--- START ---

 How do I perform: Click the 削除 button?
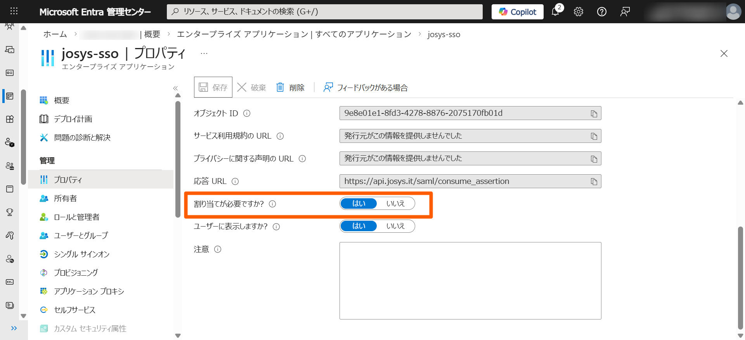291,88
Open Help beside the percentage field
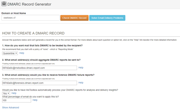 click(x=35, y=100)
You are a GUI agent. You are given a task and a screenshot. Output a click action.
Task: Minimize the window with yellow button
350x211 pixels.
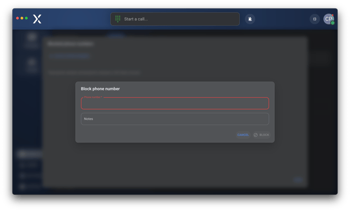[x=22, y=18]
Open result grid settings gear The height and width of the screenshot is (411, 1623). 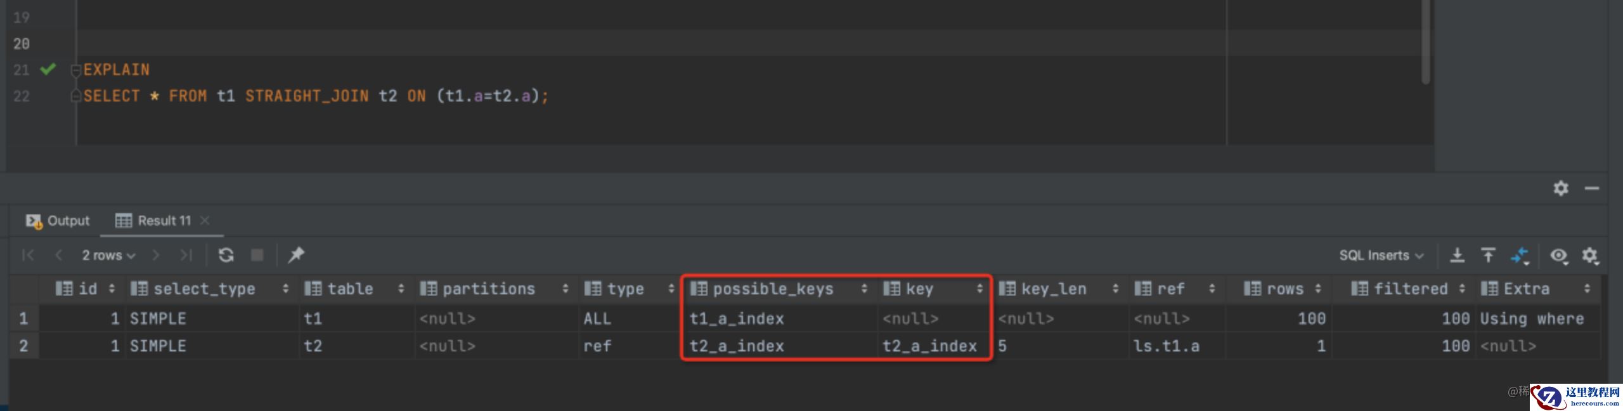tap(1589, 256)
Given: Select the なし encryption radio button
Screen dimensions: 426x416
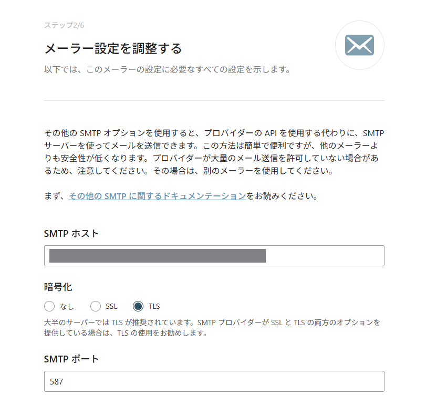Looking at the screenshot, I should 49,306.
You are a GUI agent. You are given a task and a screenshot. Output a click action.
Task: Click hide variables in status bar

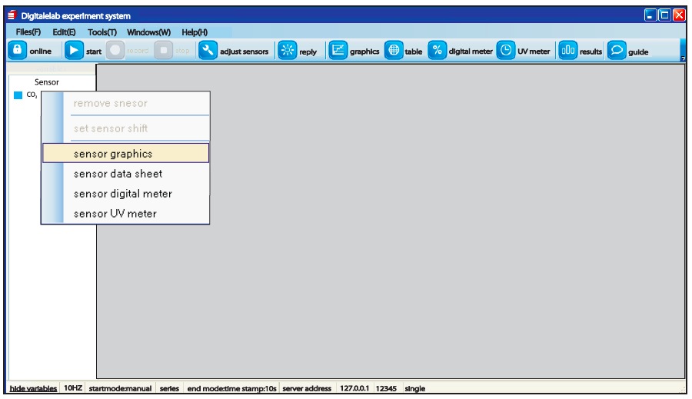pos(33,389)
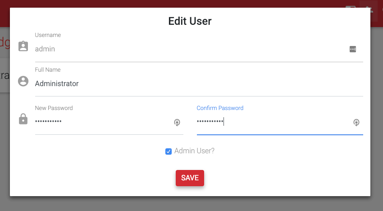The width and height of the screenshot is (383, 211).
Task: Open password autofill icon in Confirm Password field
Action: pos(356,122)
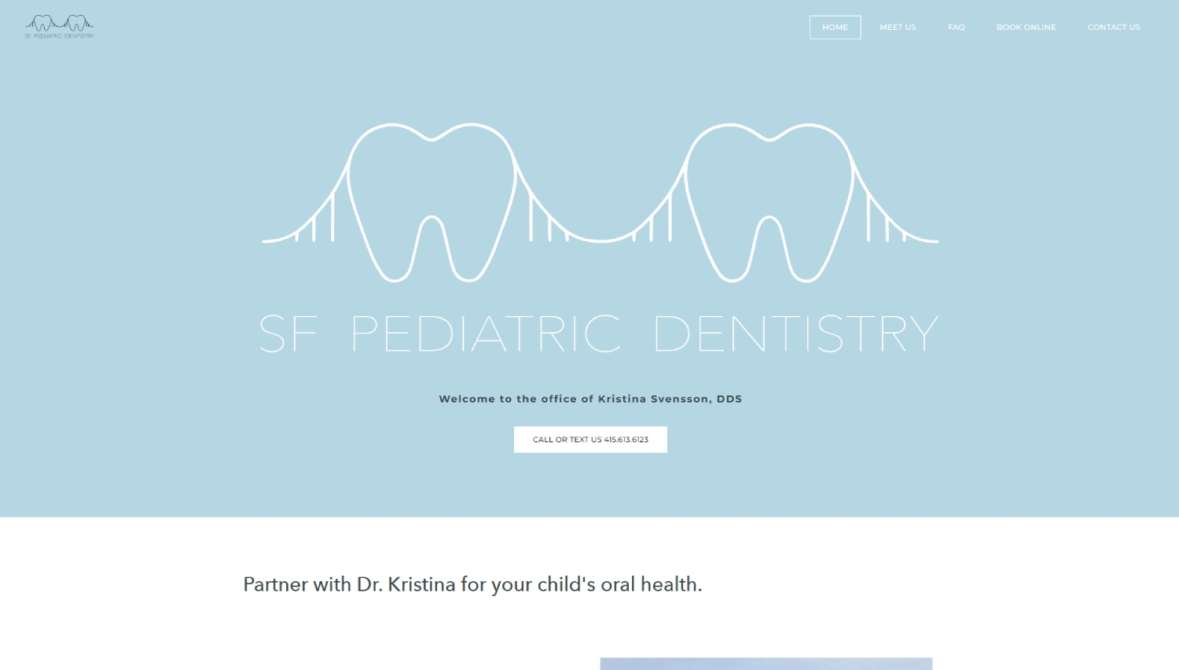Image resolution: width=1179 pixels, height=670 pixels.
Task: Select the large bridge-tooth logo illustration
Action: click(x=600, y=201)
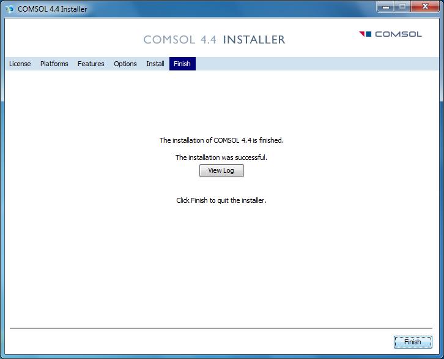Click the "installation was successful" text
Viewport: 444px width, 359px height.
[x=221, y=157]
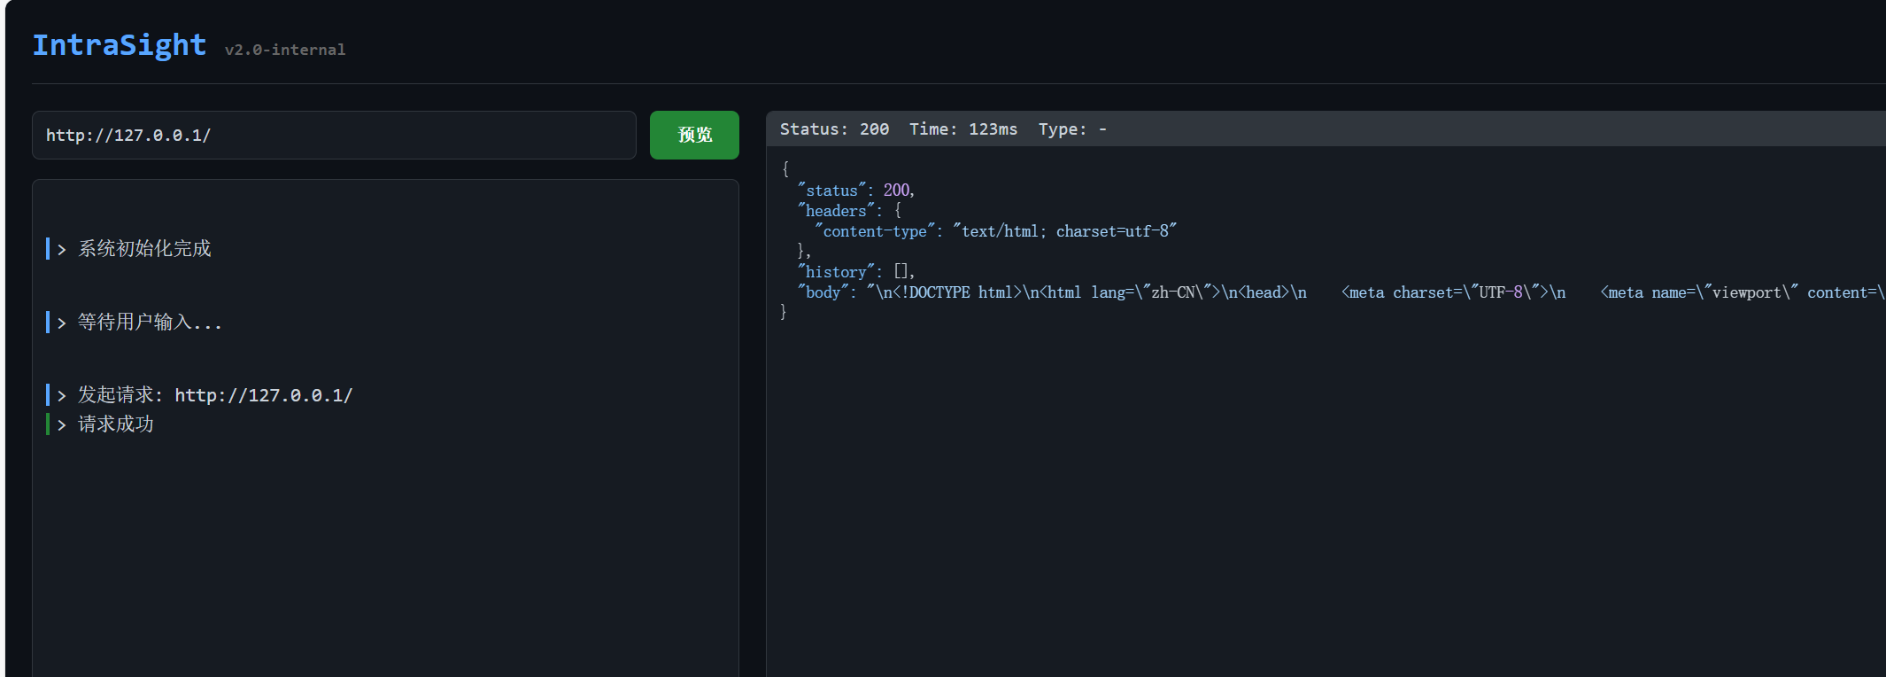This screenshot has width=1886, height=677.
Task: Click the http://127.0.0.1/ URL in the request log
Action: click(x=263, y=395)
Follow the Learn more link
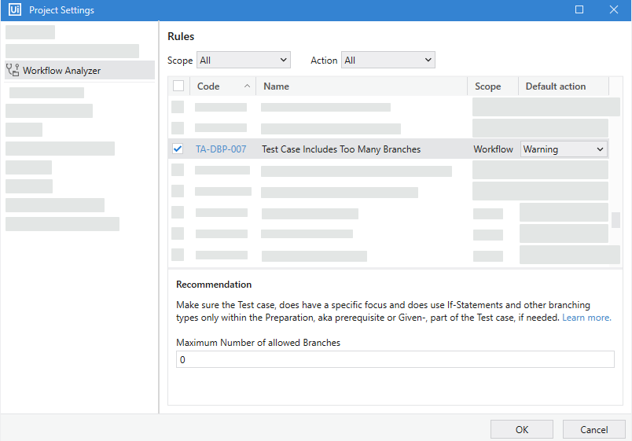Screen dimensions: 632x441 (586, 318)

--- END ---

- _TASK REQUIREMENTS_
Transcribe exactly the portion of the material above that runs from the line containing "Screen dimensions: 426x416" through its last line, omitting all pictures.

- _OUTPUT FOR THIS TASK_
Screen dimensions: 426x416
Looking at the screenshot, I should 49,306.
You are a GUI agent. You are given a task and a screenshot. Output a click action.
Task: Click hide variables in status bar

pos(33,389)
The width and height of the screenshot is (383, 211).
Task: Open password autofill icon in Confirm Password field
Action: pos(356,122)
Image resolution: width=1179 pixels, height=670 pixels.
Task: Select the large bridge-tooth logo illustration
Action: click(x=600, y=201)
Click the "installation was successful" text
Viewport: 444px width, 359px height.
[x=221, y=157]
This screenshot has width=1886, height=677.
Task: Click the http://127.0.0.1/ URL in the request log
Action: click(x=263, y=395)
Follow the Learn more link
Screen dimensions: 632x441 (586, 318)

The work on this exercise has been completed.